[CRIU] [PATCH v4 32/41] pid: Create pid_ns helpers

Andrei Vagin avagin at virtuozzo.com
Thu May 4 22:51:23 PDT 2017


On Thu, May 04, 2017 at 07:10:37PM +0300, Kirill Tkhai wrote:
> Task may set last_pid only for its active pid namespace,
> so if NSpid of a child contains more then one level, we
> need external help to populate the whole pid hierarhy
> (pid in parent pid_ns, pid in grand parent etc). Pid ns
> helpers are used for that.
> 
> These are childred of usernsd, which are listening for
> socket, and setting requested last pid in their active
> pid_ns.
> 
> v4: Move destroy_pid_ns_helpers() before CR_STATE_RESTORE_SIGCHLD
> change, as they must die before zombies.
> 
> v3: Block SIGCHLD during stoppinig of pid_ns helpers.
> 
> Signed-off-by: Kirill Tkhai <ktkhai at virtuozzo.com>
> ---
>  criu/cr-restore.c         |    7 +
>  criu/include/namespaces.h |    3 +
>  criu/namespaces.c         |  253 +++++++++++++++++++++++++++++++++++++++++++++
>  criu/ns-common.c          |   51 +++++++++
>  criu/pie/restorer.c       |    5 +
>  5 files changed, 319 insertions(+)
>  create mode 100644 criu/ns-common.c
> 
> diff --git a/criu/cr-restore.c b/criu/cr-restore.c
> index 4c4ca37d7..3c35e5f08 100644
> --- a/criu/cr-restore.c
> +++ b/criu/cr-restore.c
> @@ -1605,6 +1605,8 @@ static int restore_task_with_children(void *_arg)
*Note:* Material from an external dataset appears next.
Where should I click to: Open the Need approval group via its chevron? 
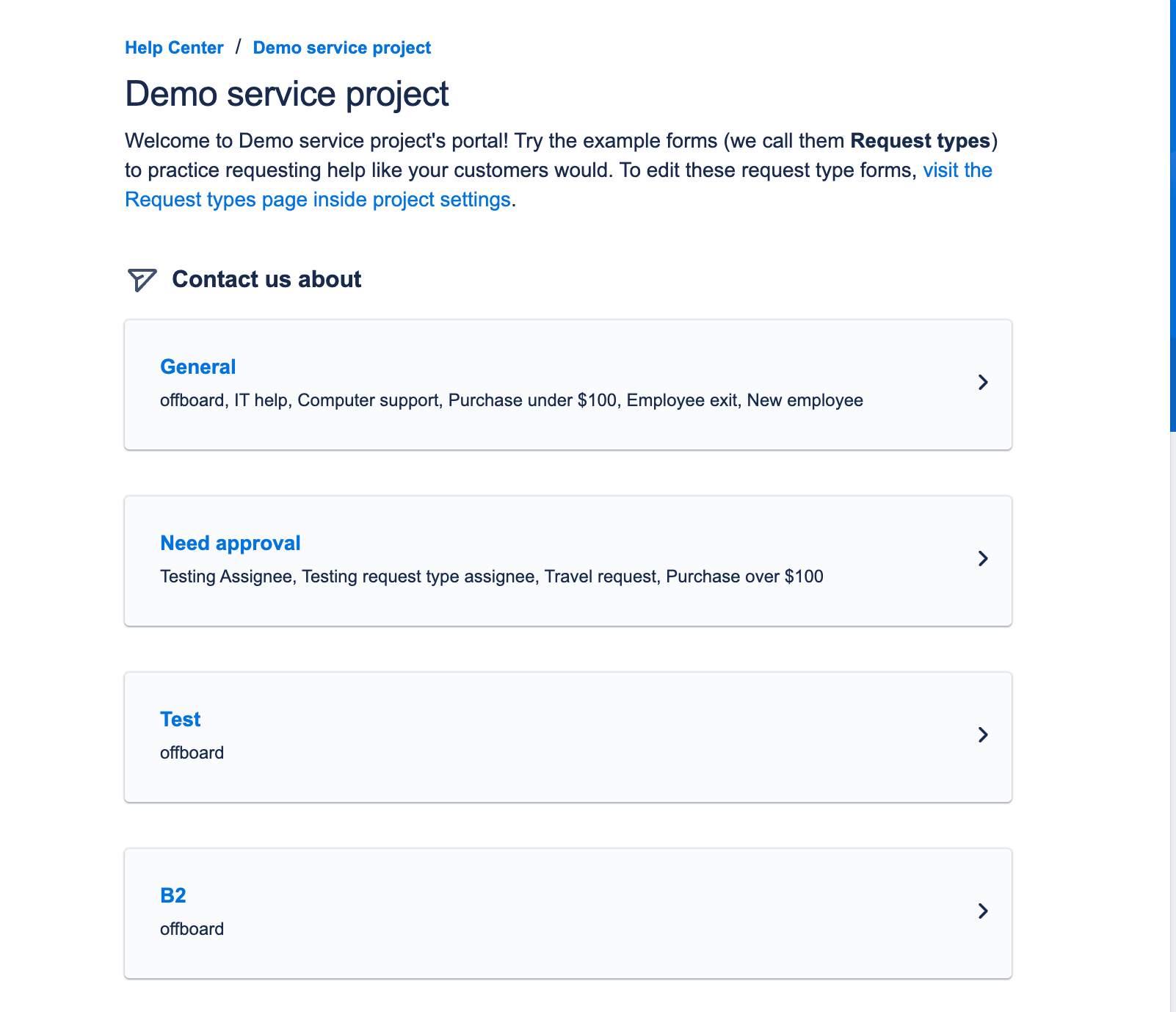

>  			pr_err("Can't add fd to fdstore\n");
>  			return -1;
>  		}
> +		if (create_pid_ns_helper(pid_ns) < 0)
> +			goto err;
>  	}
>  
>  	if (restore_task_mnt_ns(current))
> @@ -2038,6 +2040,10 @@ static int restore_root_task(struct pstree_item *init)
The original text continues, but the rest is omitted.